§ **MATERIAL PROVIDED**
========

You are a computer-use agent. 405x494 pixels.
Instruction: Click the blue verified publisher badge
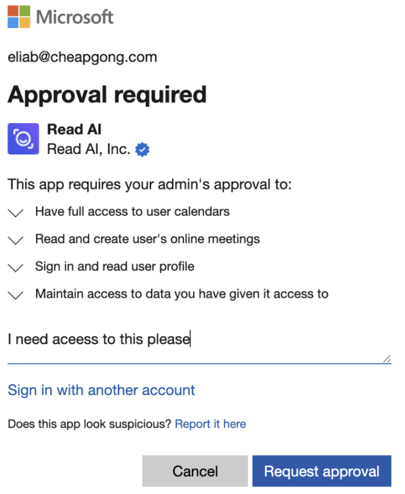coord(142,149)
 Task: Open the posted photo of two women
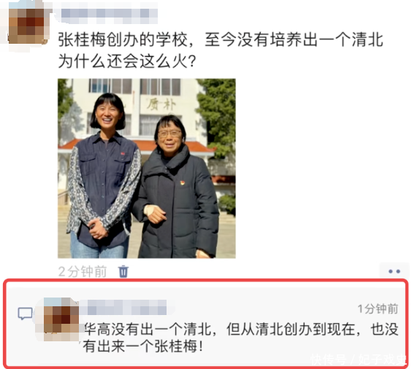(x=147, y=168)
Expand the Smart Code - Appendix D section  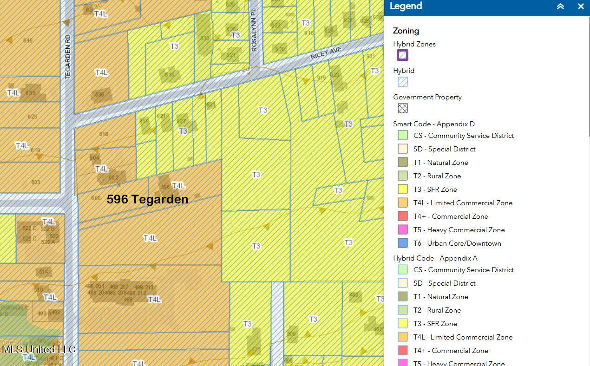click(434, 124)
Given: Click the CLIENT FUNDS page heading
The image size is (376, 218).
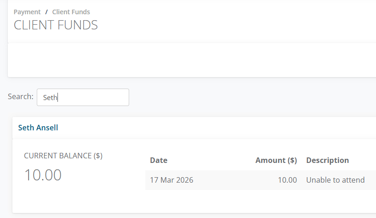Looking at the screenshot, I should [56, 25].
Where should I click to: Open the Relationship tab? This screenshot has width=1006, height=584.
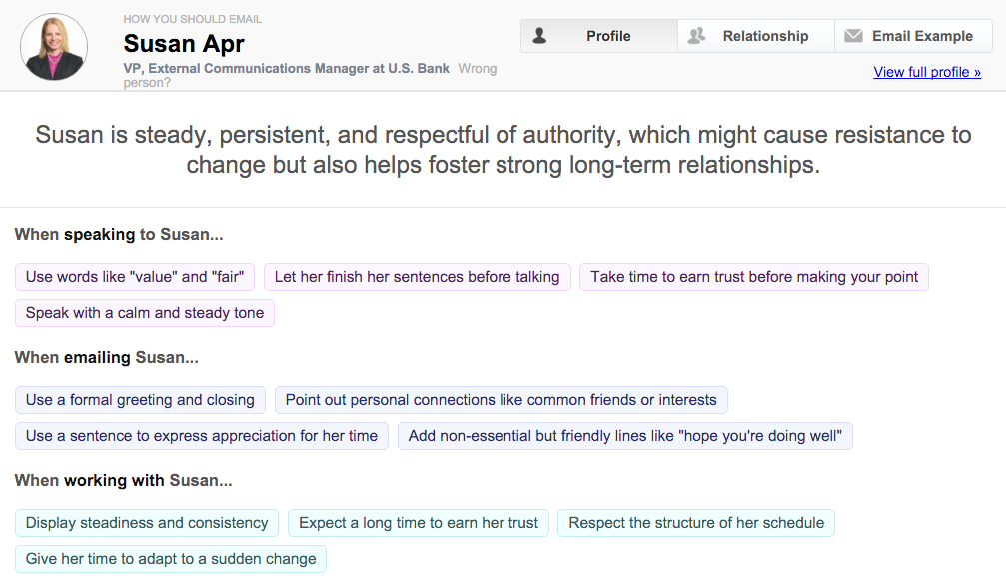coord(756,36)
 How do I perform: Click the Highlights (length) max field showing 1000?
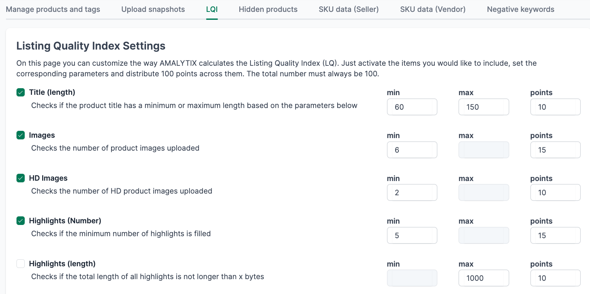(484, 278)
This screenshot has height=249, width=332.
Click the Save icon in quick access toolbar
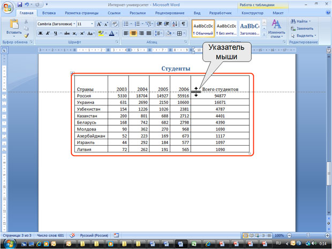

========

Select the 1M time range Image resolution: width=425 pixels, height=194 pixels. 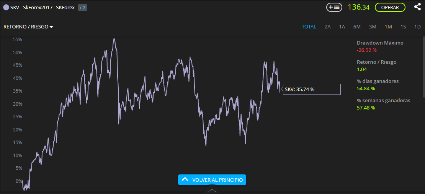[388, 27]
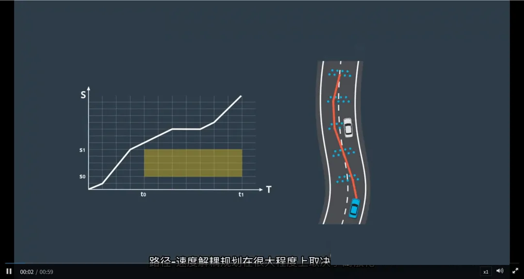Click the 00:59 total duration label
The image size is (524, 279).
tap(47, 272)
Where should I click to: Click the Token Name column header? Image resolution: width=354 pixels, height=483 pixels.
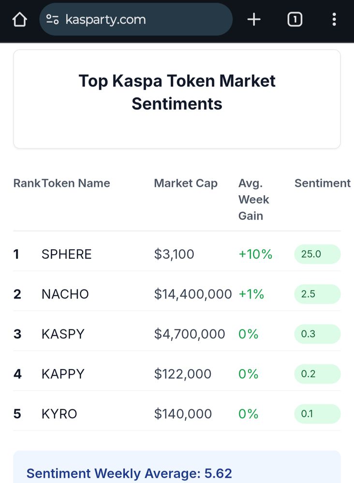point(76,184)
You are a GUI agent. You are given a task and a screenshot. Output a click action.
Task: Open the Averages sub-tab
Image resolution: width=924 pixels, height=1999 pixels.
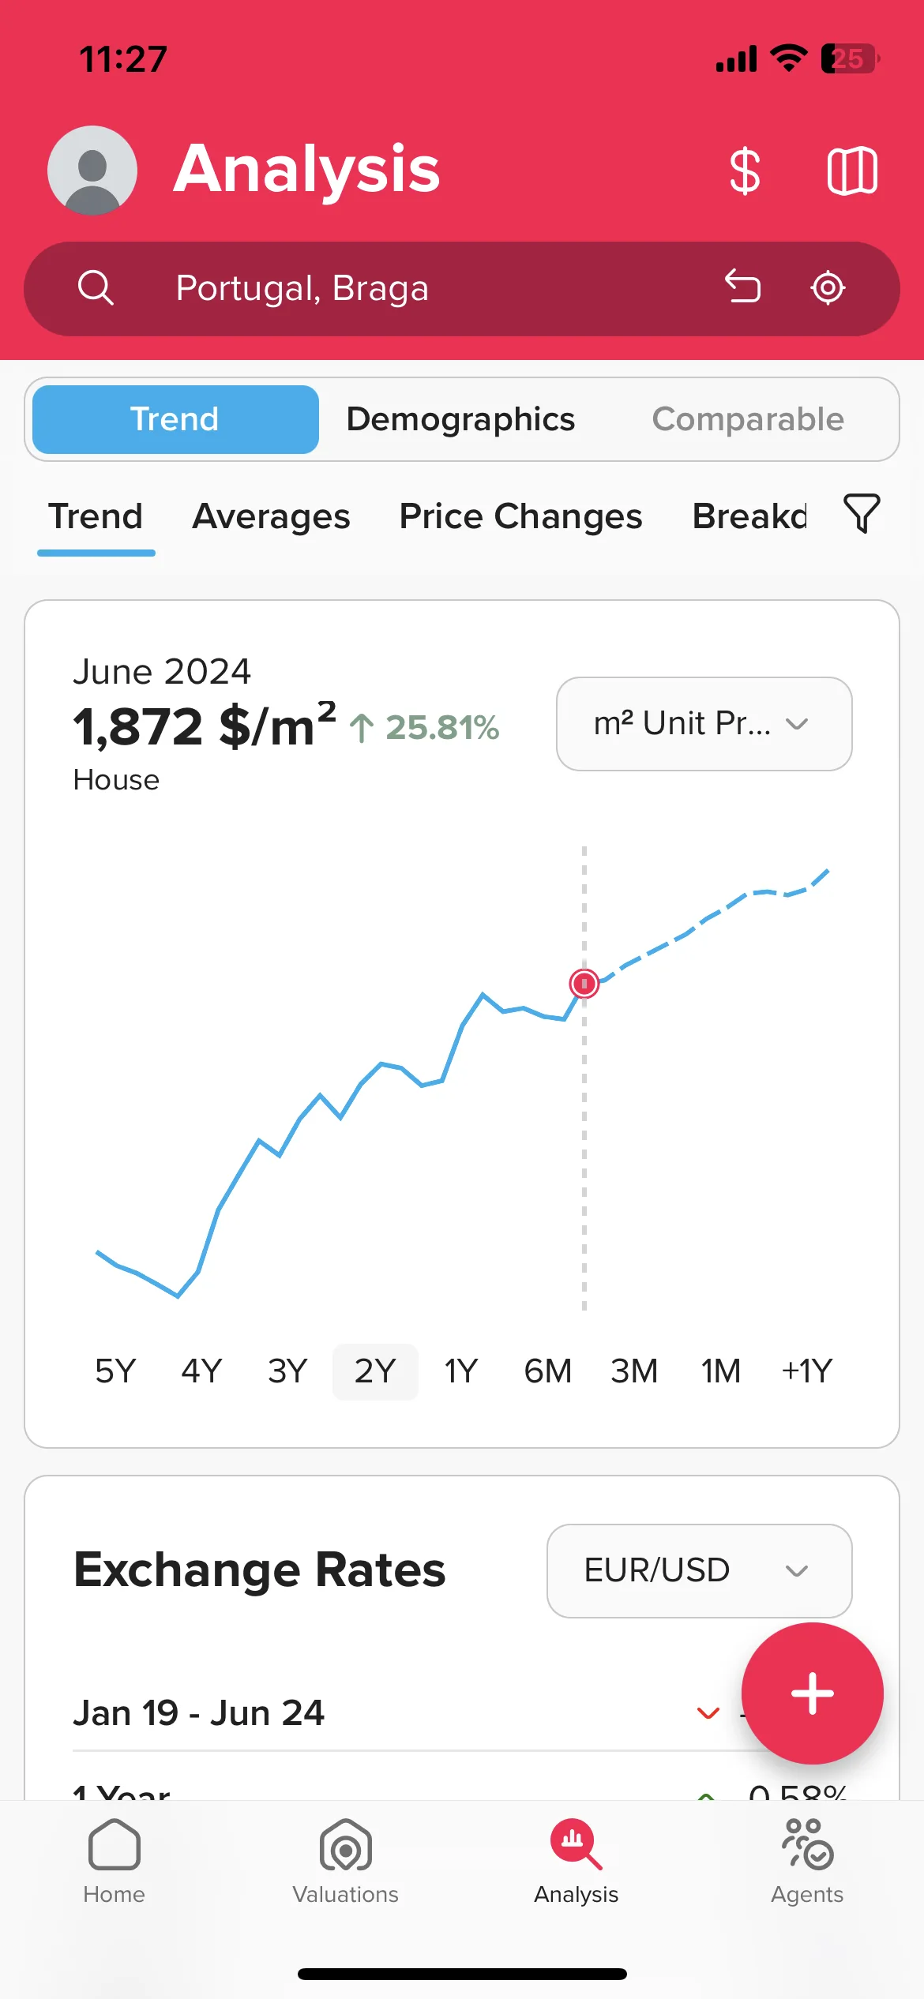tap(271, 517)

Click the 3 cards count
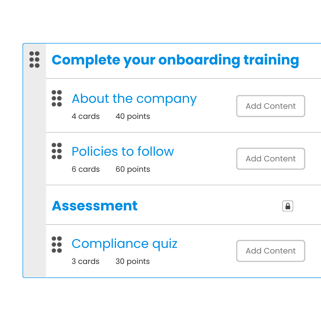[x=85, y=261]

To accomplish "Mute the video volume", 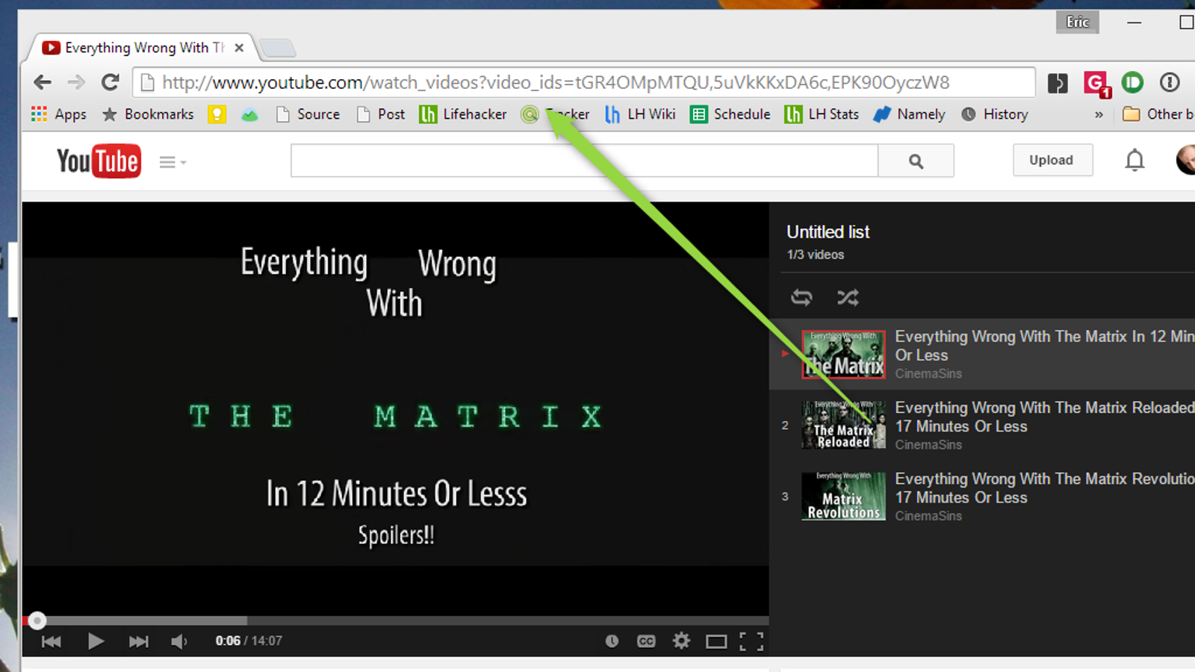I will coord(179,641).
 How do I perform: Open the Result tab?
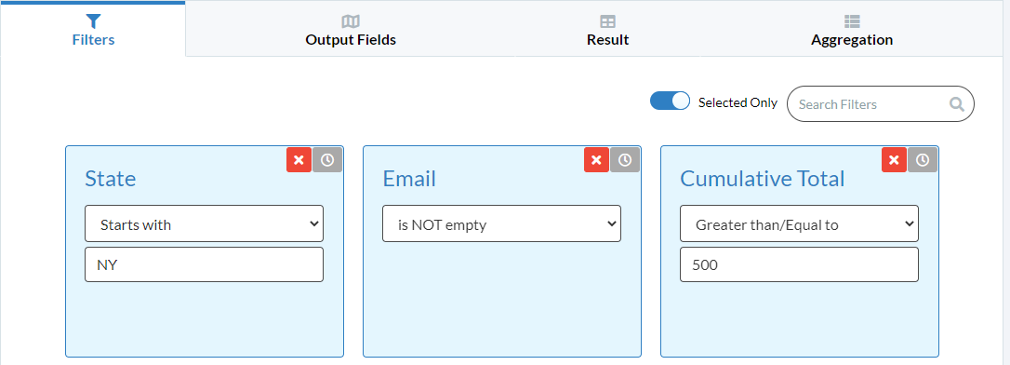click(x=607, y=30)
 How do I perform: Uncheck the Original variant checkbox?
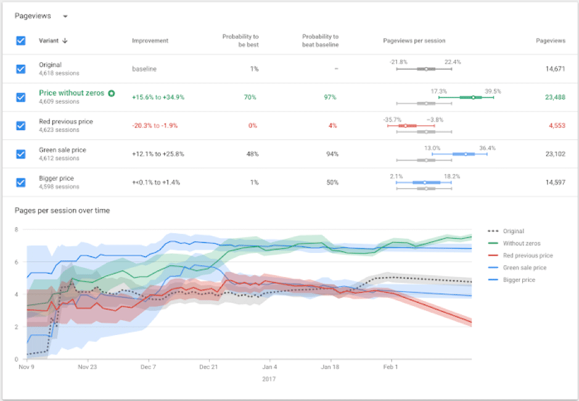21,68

========

§ **ASSIGNMENT**
Show every line from the entries that includes the word "agent".

§ **EXERCISE ANSWER**
You are a computer-use agent. 405x494 pixels.
You are a GUI agent. You are given a task and a screenshot. Output a click action.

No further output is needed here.